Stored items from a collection
________________
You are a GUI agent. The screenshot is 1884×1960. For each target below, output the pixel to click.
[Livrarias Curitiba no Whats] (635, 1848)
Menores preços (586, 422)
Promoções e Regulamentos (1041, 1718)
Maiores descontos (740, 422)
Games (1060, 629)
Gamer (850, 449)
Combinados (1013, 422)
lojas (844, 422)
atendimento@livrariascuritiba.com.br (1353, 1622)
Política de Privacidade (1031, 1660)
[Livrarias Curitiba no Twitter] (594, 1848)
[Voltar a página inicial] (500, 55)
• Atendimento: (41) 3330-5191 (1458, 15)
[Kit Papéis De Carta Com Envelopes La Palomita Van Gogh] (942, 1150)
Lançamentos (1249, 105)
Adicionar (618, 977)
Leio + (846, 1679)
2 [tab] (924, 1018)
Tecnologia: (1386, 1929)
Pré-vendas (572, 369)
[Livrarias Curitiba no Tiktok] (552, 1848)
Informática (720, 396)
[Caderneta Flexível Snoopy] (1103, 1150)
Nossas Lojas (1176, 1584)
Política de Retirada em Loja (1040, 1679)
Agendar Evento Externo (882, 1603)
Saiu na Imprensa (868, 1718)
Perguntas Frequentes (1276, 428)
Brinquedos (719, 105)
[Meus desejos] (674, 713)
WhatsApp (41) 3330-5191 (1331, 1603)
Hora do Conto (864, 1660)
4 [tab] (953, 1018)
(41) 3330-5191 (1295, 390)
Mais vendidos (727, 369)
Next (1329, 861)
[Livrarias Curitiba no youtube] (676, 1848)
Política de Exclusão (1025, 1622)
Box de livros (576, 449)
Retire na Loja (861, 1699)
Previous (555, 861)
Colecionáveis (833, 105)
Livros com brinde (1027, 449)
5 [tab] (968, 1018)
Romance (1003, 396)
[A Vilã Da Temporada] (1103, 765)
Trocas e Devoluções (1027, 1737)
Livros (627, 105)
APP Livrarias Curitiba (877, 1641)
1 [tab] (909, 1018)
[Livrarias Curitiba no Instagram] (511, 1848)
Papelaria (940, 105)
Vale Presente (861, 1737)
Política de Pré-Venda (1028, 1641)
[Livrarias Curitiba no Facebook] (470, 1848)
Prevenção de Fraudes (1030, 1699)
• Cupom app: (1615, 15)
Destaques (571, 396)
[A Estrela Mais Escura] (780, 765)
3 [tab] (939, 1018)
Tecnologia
________________
From the data above, pick out each line containing "Mais" and copy it.

Mais vendidos (727, 369)
[A Estrela Mais Escura] (780, 765)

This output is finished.